**Given entries**:
Segment Open
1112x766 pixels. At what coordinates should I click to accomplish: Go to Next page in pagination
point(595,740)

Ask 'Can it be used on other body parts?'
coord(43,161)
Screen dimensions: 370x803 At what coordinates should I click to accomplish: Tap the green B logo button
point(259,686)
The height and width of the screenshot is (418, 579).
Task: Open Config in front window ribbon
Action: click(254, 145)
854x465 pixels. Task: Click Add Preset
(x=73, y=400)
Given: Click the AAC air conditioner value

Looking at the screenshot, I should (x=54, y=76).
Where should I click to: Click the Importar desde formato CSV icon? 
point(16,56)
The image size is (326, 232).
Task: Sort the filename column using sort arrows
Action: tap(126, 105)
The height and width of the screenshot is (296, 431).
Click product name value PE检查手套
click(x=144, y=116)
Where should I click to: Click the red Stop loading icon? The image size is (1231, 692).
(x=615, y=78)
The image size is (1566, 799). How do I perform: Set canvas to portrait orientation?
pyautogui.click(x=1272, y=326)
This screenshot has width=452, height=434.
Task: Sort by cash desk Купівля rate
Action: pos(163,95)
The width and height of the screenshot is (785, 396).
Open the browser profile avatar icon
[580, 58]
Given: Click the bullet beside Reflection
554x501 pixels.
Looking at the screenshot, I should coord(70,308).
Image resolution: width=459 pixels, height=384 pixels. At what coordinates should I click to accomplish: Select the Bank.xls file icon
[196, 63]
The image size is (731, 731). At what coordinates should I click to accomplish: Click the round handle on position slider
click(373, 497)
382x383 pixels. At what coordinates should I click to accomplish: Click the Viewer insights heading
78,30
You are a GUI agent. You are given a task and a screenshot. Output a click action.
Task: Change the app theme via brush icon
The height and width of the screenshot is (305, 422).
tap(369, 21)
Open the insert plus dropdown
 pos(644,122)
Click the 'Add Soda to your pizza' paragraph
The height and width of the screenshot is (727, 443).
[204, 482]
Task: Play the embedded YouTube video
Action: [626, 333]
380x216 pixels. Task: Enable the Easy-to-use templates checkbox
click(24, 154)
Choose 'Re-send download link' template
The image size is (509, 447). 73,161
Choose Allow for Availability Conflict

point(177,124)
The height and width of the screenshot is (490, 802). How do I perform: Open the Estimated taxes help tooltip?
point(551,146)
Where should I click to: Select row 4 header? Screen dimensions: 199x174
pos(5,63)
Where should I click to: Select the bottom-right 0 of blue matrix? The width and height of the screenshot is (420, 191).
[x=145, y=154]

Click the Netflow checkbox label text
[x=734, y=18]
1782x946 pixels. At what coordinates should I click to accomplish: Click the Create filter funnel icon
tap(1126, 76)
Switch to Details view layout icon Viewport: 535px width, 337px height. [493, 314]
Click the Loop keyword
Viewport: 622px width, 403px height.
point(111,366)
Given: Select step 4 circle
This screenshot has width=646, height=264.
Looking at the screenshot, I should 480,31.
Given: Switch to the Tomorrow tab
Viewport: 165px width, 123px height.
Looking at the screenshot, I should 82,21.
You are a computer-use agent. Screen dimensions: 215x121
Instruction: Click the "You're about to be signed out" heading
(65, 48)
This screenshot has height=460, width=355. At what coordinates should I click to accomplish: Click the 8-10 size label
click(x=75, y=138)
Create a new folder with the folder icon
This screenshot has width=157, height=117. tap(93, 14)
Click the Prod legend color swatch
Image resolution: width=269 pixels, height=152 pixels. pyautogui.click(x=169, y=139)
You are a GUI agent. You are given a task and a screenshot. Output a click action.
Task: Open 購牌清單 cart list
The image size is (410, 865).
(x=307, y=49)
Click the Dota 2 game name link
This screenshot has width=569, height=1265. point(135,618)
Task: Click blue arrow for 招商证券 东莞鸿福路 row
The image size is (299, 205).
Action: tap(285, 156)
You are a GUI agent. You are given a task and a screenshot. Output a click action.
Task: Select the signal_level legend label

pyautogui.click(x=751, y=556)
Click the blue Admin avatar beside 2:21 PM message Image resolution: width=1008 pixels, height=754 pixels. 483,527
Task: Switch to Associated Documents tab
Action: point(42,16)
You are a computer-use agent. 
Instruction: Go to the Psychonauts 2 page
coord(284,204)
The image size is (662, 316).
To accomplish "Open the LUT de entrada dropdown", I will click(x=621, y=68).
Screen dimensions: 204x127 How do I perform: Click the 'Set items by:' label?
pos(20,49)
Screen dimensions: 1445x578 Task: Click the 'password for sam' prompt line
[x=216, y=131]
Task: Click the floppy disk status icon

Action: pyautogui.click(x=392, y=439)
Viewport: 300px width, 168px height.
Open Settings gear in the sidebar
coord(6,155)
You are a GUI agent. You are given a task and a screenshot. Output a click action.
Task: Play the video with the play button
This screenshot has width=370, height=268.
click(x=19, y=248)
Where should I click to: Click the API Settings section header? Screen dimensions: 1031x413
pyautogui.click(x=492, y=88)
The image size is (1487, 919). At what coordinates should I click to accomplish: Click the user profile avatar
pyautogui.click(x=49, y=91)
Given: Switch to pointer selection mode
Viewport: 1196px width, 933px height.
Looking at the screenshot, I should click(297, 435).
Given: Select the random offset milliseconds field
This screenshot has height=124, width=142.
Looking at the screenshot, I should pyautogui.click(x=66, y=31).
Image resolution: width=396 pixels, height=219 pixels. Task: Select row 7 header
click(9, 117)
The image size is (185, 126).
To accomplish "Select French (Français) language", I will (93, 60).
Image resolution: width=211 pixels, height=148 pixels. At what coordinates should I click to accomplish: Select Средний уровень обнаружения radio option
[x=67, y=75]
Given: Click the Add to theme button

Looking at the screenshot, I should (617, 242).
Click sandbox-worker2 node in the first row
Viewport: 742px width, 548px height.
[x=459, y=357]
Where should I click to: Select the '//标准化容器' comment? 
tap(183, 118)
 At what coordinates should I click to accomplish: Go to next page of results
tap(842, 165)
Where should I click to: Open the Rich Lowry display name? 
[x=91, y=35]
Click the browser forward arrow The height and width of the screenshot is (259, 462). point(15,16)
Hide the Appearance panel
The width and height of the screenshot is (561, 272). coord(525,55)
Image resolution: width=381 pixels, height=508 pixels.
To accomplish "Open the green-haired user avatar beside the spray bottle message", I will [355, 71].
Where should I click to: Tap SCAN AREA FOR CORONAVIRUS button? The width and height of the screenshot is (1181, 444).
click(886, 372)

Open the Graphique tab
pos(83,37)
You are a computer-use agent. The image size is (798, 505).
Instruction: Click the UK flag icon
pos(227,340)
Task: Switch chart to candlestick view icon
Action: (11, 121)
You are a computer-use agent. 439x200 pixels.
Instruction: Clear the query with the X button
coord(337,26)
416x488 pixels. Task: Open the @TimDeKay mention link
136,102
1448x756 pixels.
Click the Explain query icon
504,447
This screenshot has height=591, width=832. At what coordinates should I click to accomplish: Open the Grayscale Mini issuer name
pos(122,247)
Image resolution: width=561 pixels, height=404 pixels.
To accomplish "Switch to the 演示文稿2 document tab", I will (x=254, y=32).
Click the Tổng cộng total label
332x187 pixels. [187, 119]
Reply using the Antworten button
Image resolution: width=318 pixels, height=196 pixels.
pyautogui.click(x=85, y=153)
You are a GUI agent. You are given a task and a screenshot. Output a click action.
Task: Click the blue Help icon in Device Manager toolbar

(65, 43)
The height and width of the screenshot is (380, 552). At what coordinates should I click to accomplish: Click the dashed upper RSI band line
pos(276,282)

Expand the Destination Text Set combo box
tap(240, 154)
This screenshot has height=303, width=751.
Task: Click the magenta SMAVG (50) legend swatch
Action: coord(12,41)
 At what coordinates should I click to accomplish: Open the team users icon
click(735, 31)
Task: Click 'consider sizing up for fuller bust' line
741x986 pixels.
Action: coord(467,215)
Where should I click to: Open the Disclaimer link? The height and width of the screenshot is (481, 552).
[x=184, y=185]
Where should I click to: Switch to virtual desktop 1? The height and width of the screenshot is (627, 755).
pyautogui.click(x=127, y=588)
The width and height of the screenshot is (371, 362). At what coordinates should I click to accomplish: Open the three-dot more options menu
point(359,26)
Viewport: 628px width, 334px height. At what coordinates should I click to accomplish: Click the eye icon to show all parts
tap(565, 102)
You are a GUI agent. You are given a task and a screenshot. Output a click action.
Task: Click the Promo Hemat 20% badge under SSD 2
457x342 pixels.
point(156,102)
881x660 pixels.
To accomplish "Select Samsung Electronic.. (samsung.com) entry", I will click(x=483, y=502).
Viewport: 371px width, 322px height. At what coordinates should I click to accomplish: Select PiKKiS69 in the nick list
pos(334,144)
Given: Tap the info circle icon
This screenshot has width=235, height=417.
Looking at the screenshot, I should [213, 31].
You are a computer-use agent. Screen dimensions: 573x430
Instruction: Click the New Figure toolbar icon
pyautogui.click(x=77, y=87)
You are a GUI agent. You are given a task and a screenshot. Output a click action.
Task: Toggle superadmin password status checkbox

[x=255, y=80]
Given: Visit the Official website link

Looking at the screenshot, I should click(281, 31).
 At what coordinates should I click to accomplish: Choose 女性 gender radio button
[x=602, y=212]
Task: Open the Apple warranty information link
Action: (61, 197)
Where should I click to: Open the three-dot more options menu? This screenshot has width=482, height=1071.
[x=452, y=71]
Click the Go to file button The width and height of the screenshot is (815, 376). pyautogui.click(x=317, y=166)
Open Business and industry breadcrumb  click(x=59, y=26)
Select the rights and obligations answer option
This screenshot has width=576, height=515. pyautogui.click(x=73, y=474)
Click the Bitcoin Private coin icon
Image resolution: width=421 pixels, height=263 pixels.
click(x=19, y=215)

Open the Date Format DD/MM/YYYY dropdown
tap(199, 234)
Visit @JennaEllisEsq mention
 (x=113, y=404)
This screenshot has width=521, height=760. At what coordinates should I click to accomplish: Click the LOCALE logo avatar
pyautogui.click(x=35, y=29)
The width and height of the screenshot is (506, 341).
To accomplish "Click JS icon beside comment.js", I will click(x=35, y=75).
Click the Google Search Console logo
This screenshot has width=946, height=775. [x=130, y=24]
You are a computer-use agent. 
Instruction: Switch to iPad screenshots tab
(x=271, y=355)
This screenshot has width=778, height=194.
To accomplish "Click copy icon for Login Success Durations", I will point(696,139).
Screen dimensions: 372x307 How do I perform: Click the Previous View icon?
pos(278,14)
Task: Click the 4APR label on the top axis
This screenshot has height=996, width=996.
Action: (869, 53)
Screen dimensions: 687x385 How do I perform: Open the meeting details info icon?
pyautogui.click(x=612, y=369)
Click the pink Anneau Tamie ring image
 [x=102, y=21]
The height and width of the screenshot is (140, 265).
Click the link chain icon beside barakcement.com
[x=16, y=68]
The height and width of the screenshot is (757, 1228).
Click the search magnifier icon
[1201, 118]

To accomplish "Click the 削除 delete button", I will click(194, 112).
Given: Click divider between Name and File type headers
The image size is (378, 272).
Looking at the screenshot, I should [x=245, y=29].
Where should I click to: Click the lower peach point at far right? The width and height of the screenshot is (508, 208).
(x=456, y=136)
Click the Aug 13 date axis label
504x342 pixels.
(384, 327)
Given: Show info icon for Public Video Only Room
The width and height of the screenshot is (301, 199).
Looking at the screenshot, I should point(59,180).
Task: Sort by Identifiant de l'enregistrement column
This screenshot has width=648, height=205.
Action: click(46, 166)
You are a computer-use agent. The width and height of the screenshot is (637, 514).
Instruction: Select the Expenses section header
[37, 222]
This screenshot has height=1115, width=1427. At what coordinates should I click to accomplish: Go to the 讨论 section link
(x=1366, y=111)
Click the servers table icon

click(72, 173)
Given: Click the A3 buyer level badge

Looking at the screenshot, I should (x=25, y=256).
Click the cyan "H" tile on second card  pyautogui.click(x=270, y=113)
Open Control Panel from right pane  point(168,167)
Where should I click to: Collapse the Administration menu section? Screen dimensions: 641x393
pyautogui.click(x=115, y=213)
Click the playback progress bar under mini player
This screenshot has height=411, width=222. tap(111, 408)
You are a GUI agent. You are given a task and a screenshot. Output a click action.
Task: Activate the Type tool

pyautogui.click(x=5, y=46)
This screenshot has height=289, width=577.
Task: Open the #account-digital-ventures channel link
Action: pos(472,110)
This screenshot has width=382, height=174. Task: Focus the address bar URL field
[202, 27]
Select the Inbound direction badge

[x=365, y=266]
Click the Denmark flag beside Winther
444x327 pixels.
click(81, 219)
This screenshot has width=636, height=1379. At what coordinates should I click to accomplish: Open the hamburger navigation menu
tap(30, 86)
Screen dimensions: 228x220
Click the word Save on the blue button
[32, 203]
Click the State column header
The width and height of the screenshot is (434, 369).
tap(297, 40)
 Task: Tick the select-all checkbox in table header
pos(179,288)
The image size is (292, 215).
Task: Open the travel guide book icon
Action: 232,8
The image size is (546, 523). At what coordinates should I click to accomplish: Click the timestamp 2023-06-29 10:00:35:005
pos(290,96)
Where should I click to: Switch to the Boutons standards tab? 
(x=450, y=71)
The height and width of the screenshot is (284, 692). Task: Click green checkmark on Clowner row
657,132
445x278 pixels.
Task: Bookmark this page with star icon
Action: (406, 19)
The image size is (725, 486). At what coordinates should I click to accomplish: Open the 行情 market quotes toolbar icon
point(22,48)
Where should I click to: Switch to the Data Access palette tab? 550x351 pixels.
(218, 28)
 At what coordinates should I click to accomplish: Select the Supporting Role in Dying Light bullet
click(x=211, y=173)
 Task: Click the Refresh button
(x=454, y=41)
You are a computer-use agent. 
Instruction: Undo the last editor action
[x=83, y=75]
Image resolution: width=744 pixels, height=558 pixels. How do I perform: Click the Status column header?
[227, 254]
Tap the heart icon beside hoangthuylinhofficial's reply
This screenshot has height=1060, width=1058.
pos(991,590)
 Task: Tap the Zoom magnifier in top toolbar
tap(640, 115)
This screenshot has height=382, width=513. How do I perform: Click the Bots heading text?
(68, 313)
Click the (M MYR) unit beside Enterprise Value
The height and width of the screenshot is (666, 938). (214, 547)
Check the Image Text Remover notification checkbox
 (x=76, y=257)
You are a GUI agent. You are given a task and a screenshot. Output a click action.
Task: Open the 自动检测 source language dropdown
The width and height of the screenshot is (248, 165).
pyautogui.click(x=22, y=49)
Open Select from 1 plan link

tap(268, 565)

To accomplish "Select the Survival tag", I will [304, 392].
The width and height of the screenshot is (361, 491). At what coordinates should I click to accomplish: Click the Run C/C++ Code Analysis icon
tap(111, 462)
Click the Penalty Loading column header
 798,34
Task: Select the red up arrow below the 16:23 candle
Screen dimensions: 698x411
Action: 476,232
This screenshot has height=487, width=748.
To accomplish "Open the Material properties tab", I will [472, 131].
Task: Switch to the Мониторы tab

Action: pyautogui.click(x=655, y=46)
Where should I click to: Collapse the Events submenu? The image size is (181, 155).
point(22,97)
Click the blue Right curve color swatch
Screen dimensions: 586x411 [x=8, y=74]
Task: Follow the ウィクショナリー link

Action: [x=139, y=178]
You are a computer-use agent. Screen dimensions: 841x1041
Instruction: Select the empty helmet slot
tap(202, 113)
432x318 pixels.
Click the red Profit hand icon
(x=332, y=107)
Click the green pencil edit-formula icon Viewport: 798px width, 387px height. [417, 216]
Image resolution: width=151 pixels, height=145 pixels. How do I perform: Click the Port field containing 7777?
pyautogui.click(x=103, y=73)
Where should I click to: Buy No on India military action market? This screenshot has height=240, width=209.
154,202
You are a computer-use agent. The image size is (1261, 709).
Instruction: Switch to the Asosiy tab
Segment Closed
**Activity**:
A bare number should be your reply: how many lines in the entries above include the word "axis".

**Expected output**:
2